[Entries on where items appear]
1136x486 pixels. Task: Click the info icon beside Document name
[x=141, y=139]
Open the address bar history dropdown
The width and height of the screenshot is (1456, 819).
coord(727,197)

■ Task directions ■
Rewrite the listing with "info icon" swapped for "help icon" and everything else kept the same.

■ Written solution ■
1136x486 pixels. Task: Click the help icon beside Document name
[x=141, y=139]
Open the address bar history dropdown
The width and height of the screenshot is (1456, 819).
coord(727,197)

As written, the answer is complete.